# Voxel VAE-GAN Training

This notebook is designed to provide a wholistic vae-gan training experience. You can adjust the model and training parameters through the sacred configuration file, you can view training progress in tensorboard, and you can (wip) create reconstructions with the saved models!

References:

* https://github.com/anitan0925/vaegan/blob/master/examples/train.py
  * Runs 20 epochs on separate VAE and GAN then 200 on VAEGAN
* https://github.com/jlindsey15/VAEGAN/blob/master/main.py
  * Almost clear code for vaegan paper
* https://arxiv.org/pdf/1512.09300.pdf
  * vaegan paper
* https://github.com/timsainb/Tensorflow-MultiGPU-VAE-GAN
  * Best code yet!
  

## Setup

In [1]:
import env
from train_vaegan import train_vaegan
from data.thingi10k import Thingi10k
from data.modelnet10 import ModelNet10
from data import MODELNET10_TOILET_INDEX, MODELNET10_SOFA_INDEX, MODELNET10_SOFA_TOILET_INDEX
from models import MODEL_DIR


# plot things
%matplotlib inline
# autoreload modules
%load_ext autoreload
%autoreload 2

## Prepare Sacred Experiment

In [2]:
from sacred.observers import FileStorageObserver
from sacred import Experiment
import os

ex = Experiment(name='voxel_vaegan_notebook', interactive=True)
ex.observers.append(FileStorageObserver.create('experiments_vaegan'))

@ex.main
def run_experiment(cfg):
    train_vaegan(cfg)

import datetime
last_model_dir = None

## Prepare Model Config

The model dir is generated with a timestamp. This keeps you from overwriting past results and keeps results separate to avoid confusing tensorboard.

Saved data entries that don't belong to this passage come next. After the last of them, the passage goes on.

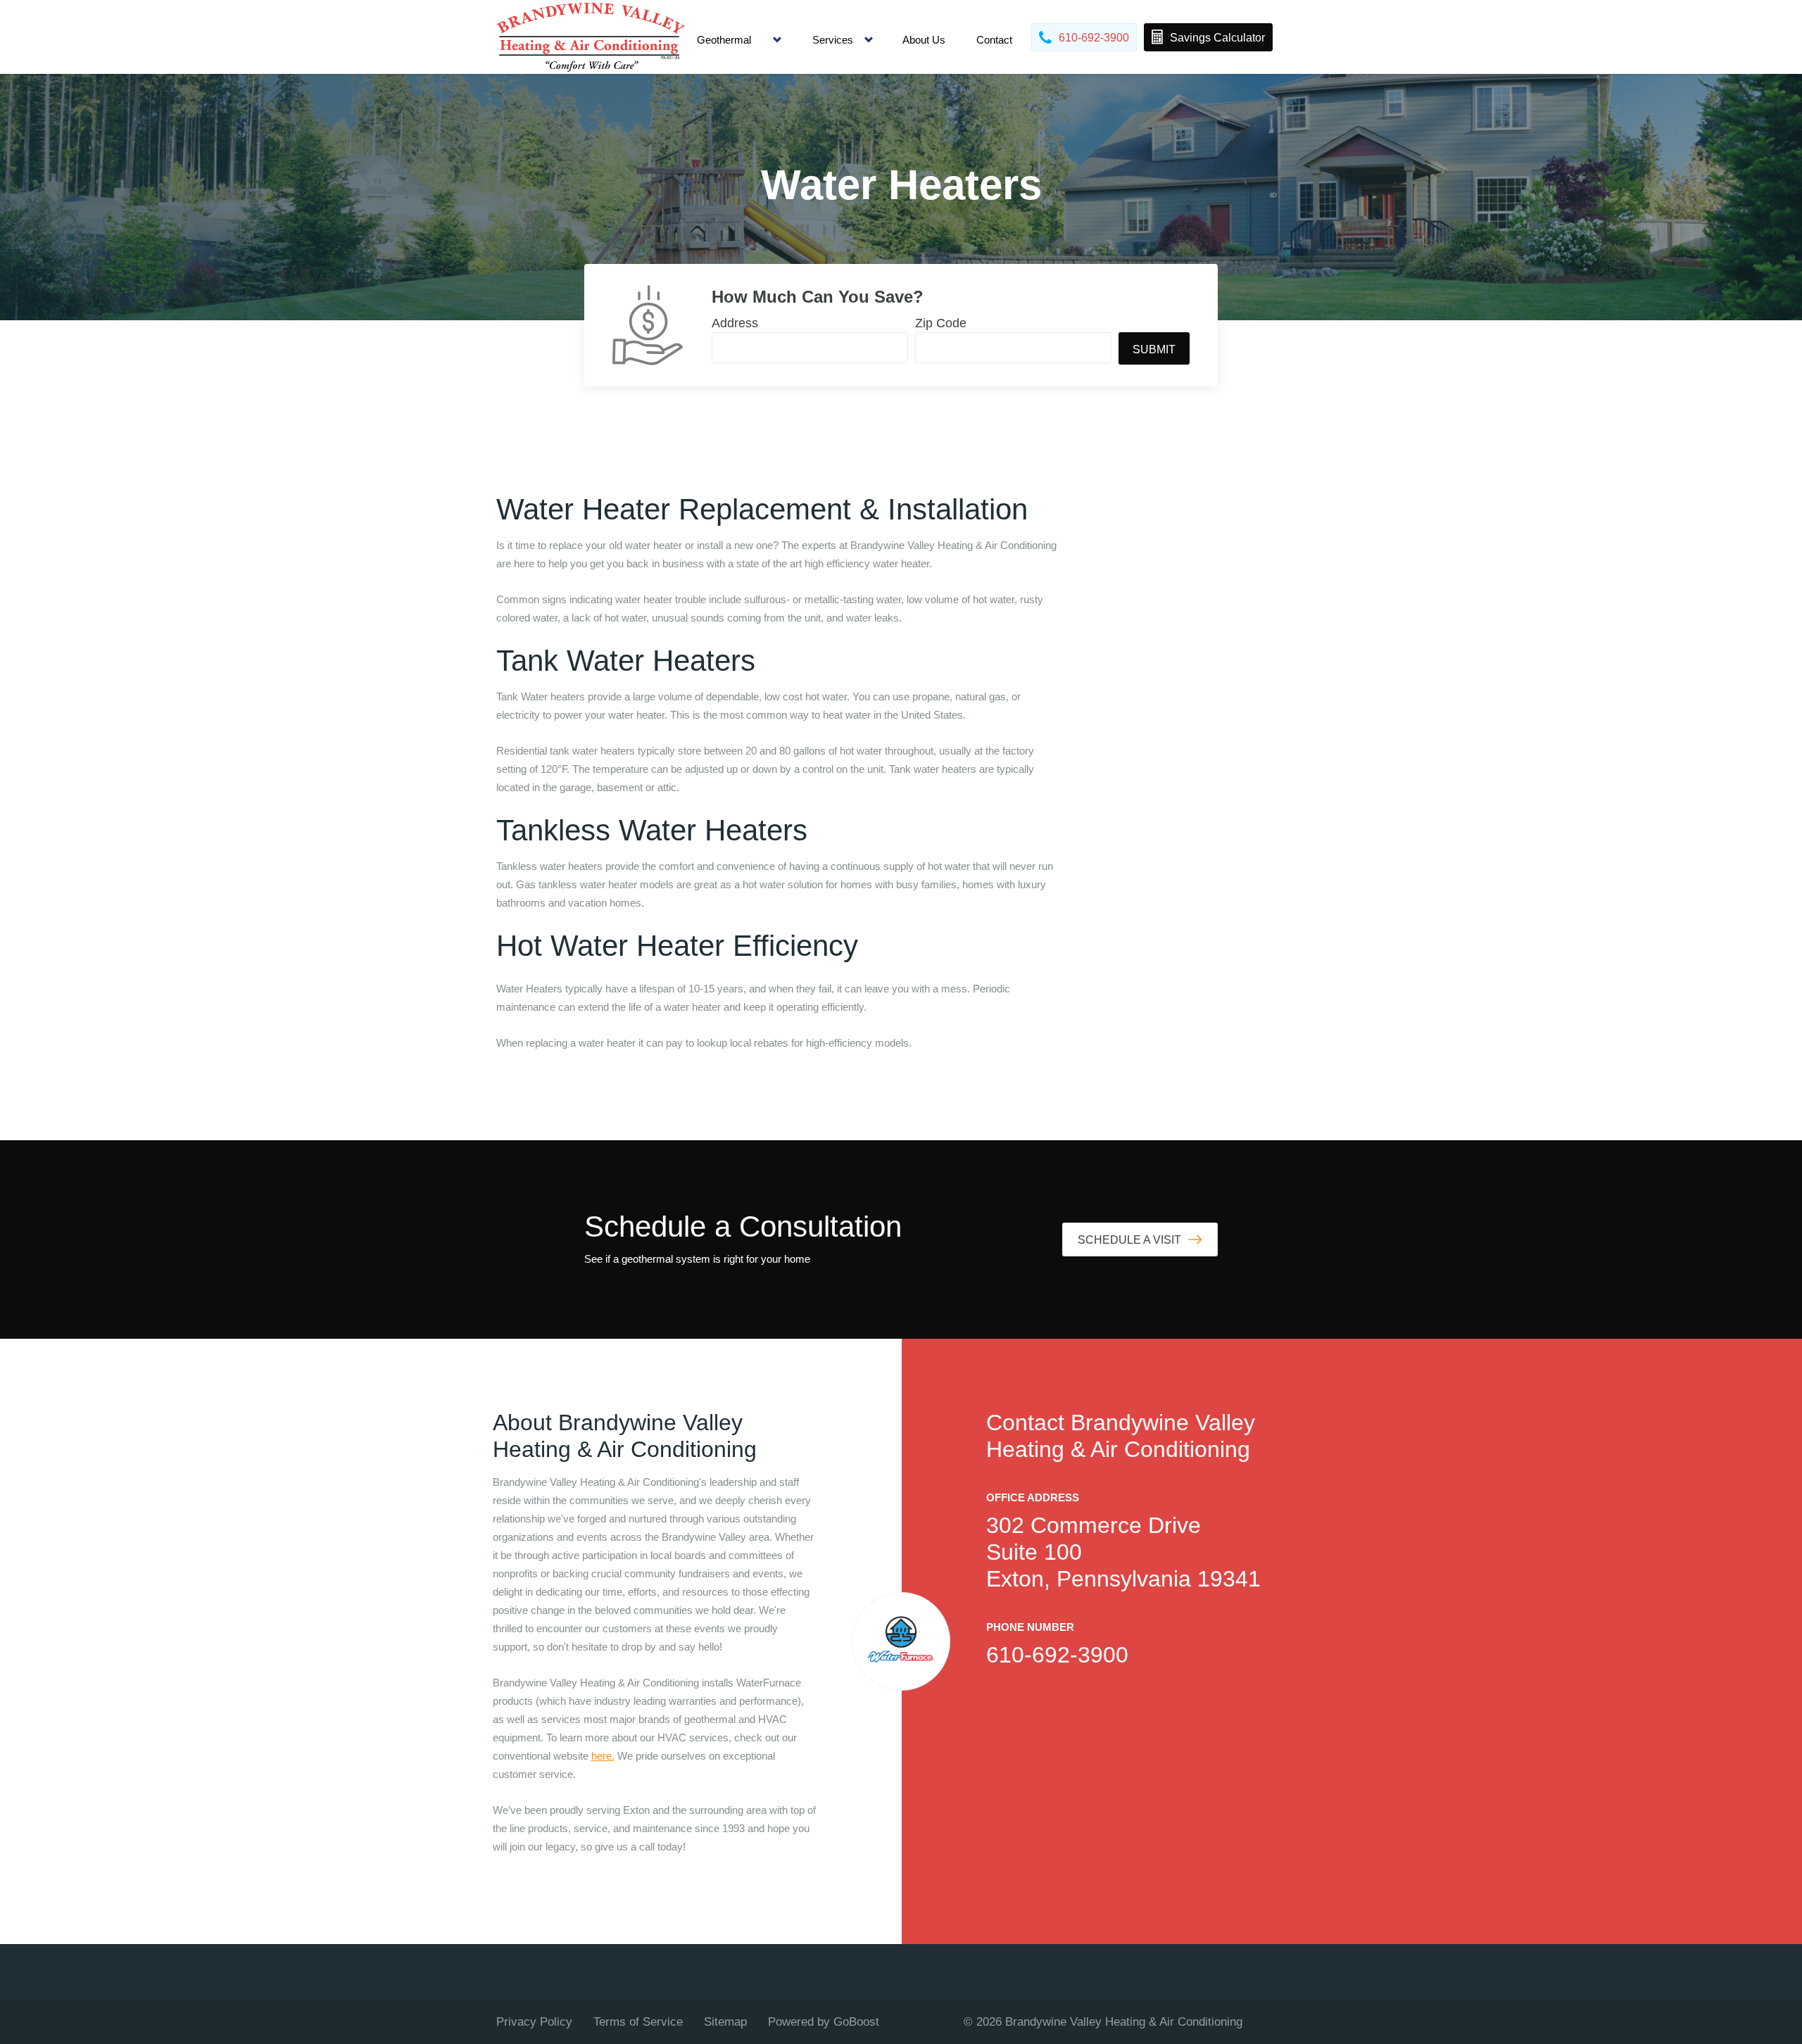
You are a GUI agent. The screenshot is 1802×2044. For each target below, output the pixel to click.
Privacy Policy (534, 2022)
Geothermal (724, 40)
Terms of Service (638, 2022)
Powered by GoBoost (823, 2022)
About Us (923, 40)
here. (603, 1756)
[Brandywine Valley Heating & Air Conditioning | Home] (591, 37)
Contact (994, 40)
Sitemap (725, 2022)
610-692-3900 (1057, 1654)
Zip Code (940, 323)
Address (735, 323)
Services (832, 40)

But be warned! These model dirs can take up space, so you might need to periodically go back and delete ones you do not care about.

Also, if you ever train a model that you would really like to keep, I recommend moving it to a new directory with a special name like "best_model_ever".

In [3]:
DATASET_CLASS = 'ModelNet10'
#INDEX = MODELNET10_SOFA_TOILET_INDEX
#INDEX = MODELNET10_SOFA_INDEX
INDEX = MODELNET10_TOILET_INDEX

def make_cfg():
    model_dir = os.path.join(
        MODEL_DIR,
        'voxel_vaegan1/modelnet10/{}'.format(datetime.datetime.now().strftime('%Y-%m-%d_%H-%M-%S')))
    print(model_dir)
    os.makedirs(model_dir)

    cfg = {
        'cfg': {
            "dataset": {
                "class": DATASET_CLASS,
                "index": INDEX,
                #"tag": "animal",
                #"filter_id": 126660,
                #"pctile": 1.0,
                "splits": True
                #"splits": {
                #    "train": .8,
                #    "dev": .1,
                #    "test": .1
                #}
            },
            "generator": {
                "verbose": True,
                "pad": True
            }, 
            "model": {
                "ckpt_dir": model_dir,
                "voxels_dim": 32,
                "batch_size": 32,
                # Do 0.0001 for 1 epoch, then 0.001 for rest of training
                #"learning_rate": [(1, 0.0001), (None, 0.001)],
                #"learning_rate": 0.0001,
                "enc_lr": 0.0002,
                "dec_lr": 0.0002,
                "dis_lr": 0.0002,
                "epochs": 201,
                "keep_prob": 1.0,
                "kl_div_loss_weight": 100,
                "recon_loss_weight": 10000,
                "ll_weight": 0.001,
                "dec_weight": 100,
                "latent_dim": 100,
                "verbose": True,
                "debug": False,
                "input_repeats": 1,
                "display_step": 1,
                #"example_stl_id": 126660,
                "voxel_prob_threshold": 0.065,
                "dev_step": 10,
                "save_step": 10,
                'launch_tensorboard': True,
                'tb_dir': 'tb',
                #'tb_compare': [('best_sofa_and_toilet', '/home/jcworkma/jack/3d-form/models/voxel_vaegan1/modelnet10/2019-03-15_17-08-43/tb')],
                #'tb_compare': [('best_vaegan', '/home/jcworkma/jack/3d-form/src/../models/voxel_vaegan1/modelnet10/2019-03-17_08-40-29/tb')],
                'tb_compare': [('vaegan_100epochs_toilets', '/home/jcworkma/jack/3d-form/src/../models/voxel_vaegan1/modelnet10/2019-03-18_13-12-53/tb')],
                'no_gan': False,
                'monitor_memory': True
            }
        }
    }
    
    return cfg

## Tensorboard Prep

We launch tensorboard with a call to the python subprocess module. Sometimes, that process does not die with the rest of the experiment and lingers on as a system process. This becomes a problem when we try to initialize tensorboard for the next experiment because they cannot share the same port!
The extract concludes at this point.